This was written for the university subject, BCM289.
Television across culture has become a near-universal pass time for many people around the world. Oftentimes, people will be sitting at home on a Friday night, relaxing, taking a load off...and they decide to put on some Bachelor or something.
Look, I don't know a lot about reality television. My experience is limited to the first half or so of my life, watching shows like The Biggest Loser or early MasterChef seasons with my family. However, after a while, I fell off the reality TV gravy train and never bothered to get back on, not that I had any desire to. For me, the vast majority of reality shows just didn't interest me, they all manipulate what's going on with editing, they can be extremely formulaic, yada yada yada.
But I think that's what people like about reality shows, the formula that is. It's less about the expectation of what's going to happen, it's how it's going to happen. Take MasterChef for example. Everyone knows that contestants are going to be presented with ludicrous cooking challenges (which continually up the ante to keep the audience watching) and week by week, these contestants are going to be eliminated and picked off one-by-one.

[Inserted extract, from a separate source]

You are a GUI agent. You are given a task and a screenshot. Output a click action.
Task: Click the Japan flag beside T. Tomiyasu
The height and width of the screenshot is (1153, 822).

This is the point: competition is the name of the game - you start off with a couple of people and, at the end, there's only one king of the show's respective mountain. And there's something almost primal and instinctive about these shows because of that. There's the excitement and enjoyment of voyeurism that people derive from reality TV because it feels like we're peeking into another world that looks like our own, sounds like our own, but there's still something uncanny about it, something that's not quite right - and that's due to the fact that the way things are structured on reality television in the editing suite creates a storyline separate to the once "true reality" that the contestants actually experienced.
It feels like a deliberate, planned season of a fictional show: the tension between different characters, the uneasy alliances, the inevitable crumbling of those alliances...it all feels part-and-parcel of something planned out, controlled and scripted (and it might very well be).

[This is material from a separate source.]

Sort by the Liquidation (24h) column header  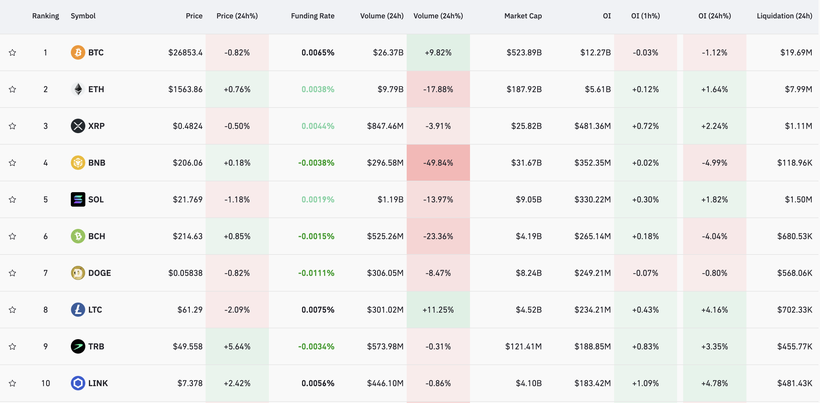[784, 16]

In short, that struggle between individuals to determine who is the best at [BLANK] is a universal theme that transcends borders and culture. It's why shows are made and remade in different countries, yet the original format is practically unchanged, that while "shows [are] locally produced and rely on local talent, [they're] all based on formats that originated elsewhere, "imported ideas" that were recycled..." (eds Oren & Shahaf 2012, p. 23) for another culture.
That, in a nutshell, is a main reason why television formats, particularly those that may have once been based in some kind of reality, are largely successful in translation. Because they rely on universal themes and understandings that are broad, unspecific and mostly easily digestible on a lazy Sunday evening when you just need something to watch.
But again, not like I know a lot about that anyway.
References:
Oren, T & Shahaf, S (eds) 2012, Global Television Formats: Understanding Television Across Borders, Routledge, New York, NY.